O Tratado de Roma (1957) criou o Mercado Comum Europeu, exemplo maior de cooperação, um espaço comum de livre circulação de pessoas, mercadorias, serviços e capitais. Onde estava a Inglaterra? O Reino Unido? (A sua reunião com a Escócia, País de Gales e Irlanda do Norte.) A uma oceânica distância. A dos Canais da Mancha e de São Jorge… Uns quarenta quilômetros, se tanto.

Vendo-se à margem solicitam insistentemente o ingresso na bem-sucedida união de países e, olhe que de mercados eles entendem… A cada pedido recebiam um sonoro “não” proferido, napoleonicamente, pelo Presidente Charles De Gaulle. Só o conseguiram em 1973, anos depois da morte do General… Foram admitidos ao lado da Irlanda (do Sul) e da Dinamarca. Mais de uma década mais tarde, também se agregam Portugal e Espanha, depois de se livrarem de ditaduras que os mantinham no atraso, a salazarista e a franquista.

O passo mais audacioso se deu em 1992, com o Tratado assinado na cidade holandesa de Maastricht, que selou a mais importante conquista da Humanidade, quando o Mercado Comum foi transformado em União Econômica, projetando, inclusive, a adoção de uma moeda única, o EURO, que seria implantada no final do milênio, como o foi no ano de 2000. Onde estavam os britânicos? Fora. Preferiu-se manter a sua moeda exclusiva, a Libra Esterlina, todo poderosa desde que lastreada com quase todo o ouro extraído do Brasil no século XVIII. 

As recentes crises, a econômica de 2008 e a humanitária dos refugiados que chegam em grande número nos últimos cinco anos, o projeto maior de uma federação europeia foi abortado. Talvez, sepultado de vez com a decisão plebiscitária de ontem, 23 de junho de 2016.

O fato pode reacender separatismos, exclusivismos, particularismos, já evidenciados na Espanha, França e noutros lugares. E mais, pode criar o Reino Desunido, uma vez que a Escócia não se renderá novamente aos ingleses. A derrota do plebiscito de sua separação se deu por conta de pretenderem continuar na Europa unida. Agora, não há nada mais que a impeça. Também eles não morrem de amores pelos ingleses… A Irlanda do Norte seguirá o mesmo caminho juntando-se à República da Irlanda, se o fanatismo religioso o permitir, na briga histórica entre católicos e protestantes. Também eles, com muito maiores razões, não morrem de amores pelos ingleses…

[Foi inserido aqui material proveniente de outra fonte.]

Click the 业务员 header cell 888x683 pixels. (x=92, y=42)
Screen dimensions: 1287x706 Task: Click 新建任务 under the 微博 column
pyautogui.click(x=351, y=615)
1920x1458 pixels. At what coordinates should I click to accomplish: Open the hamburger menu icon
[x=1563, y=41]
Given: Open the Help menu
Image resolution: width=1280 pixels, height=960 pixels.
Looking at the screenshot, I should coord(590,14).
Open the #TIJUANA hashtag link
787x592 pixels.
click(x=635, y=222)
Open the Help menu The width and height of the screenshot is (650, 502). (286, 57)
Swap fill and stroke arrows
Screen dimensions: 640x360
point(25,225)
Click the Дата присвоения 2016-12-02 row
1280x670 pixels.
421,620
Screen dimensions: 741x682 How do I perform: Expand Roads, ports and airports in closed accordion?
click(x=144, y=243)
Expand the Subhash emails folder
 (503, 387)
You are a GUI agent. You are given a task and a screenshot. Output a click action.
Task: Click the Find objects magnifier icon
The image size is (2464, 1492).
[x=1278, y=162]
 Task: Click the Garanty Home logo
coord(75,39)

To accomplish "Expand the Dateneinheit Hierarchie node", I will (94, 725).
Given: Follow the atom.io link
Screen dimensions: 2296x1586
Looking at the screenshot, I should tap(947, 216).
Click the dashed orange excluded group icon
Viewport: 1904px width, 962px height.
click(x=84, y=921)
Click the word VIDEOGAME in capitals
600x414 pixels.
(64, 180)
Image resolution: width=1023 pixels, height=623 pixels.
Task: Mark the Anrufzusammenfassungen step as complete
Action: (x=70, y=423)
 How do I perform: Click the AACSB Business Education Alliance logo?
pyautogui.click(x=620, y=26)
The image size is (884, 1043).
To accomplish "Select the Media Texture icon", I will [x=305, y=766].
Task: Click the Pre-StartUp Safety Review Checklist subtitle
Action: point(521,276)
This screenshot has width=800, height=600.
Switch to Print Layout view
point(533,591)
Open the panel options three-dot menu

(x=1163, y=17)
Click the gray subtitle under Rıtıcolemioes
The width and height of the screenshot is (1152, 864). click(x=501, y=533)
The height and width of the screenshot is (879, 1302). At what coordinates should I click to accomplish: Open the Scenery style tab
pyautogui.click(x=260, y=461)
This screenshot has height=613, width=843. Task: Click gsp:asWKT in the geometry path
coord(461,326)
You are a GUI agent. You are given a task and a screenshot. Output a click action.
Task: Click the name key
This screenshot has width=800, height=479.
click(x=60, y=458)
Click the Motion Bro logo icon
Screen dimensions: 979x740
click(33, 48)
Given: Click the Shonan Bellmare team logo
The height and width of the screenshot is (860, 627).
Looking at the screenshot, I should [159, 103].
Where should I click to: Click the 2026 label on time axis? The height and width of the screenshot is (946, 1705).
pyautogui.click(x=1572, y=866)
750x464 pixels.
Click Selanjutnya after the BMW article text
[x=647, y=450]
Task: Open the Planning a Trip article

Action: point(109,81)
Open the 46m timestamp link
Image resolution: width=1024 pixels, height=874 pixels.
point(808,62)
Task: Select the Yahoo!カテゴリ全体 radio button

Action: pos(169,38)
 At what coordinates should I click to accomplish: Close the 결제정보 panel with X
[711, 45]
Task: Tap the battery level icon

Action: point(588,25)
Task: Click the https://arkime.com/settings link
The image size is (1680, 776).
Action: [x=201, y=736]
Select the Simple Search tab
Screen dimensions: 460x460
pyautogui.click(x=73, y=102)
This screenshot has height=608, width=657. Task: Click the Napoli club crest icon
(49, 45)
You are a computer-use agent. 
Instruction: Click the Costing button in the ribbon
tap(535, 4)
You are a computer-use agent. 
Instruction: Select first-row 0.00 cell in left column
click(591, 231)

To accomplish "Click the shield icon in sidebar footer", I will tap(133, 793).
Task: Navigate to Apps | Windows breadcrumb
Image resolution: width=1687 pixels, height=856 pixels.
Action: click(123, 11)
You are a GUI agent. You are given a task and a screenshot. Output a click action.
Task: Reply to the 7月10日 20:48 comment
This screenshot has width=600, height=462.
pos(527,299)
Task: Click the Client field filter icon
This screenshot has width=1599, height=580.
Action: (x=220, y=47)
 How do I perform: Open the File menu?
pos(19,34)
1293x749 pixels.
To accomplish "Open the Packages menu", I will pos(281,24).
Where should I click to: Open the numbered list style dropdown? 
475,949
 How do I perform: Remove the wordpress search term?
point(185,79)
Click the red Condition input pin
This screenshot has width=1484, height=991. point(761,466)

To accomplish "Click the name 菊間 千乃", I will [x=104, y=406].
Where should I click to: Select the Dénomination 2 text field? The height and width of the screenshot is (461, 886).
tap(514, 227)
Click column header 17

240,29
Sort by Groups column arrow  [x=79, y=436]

O que poderá advir? A volta de nacionalismos estúpidos. A vitória de líderes populistas e até racistas. Um novo fantasma ronda a Europa. Não é mais a ameaça do comunismo proferido por Marx. Líderes fascistas reencarnados. Novos Mussolinis, novos Hitleres, Salazares e Francos de péssima memória…

Tudo isso por conta de uma traição a uma generosa ideia de um mundo sem fronteiras.  Mais um débito, talvez o maior, a ser colocado na conta da “pérfida Albion”. Dos penhascos de Dover brotarão lágrimas. Que ao menos não sejam de sangue…

Perfídia! Os que vão morrer te saúdam!!!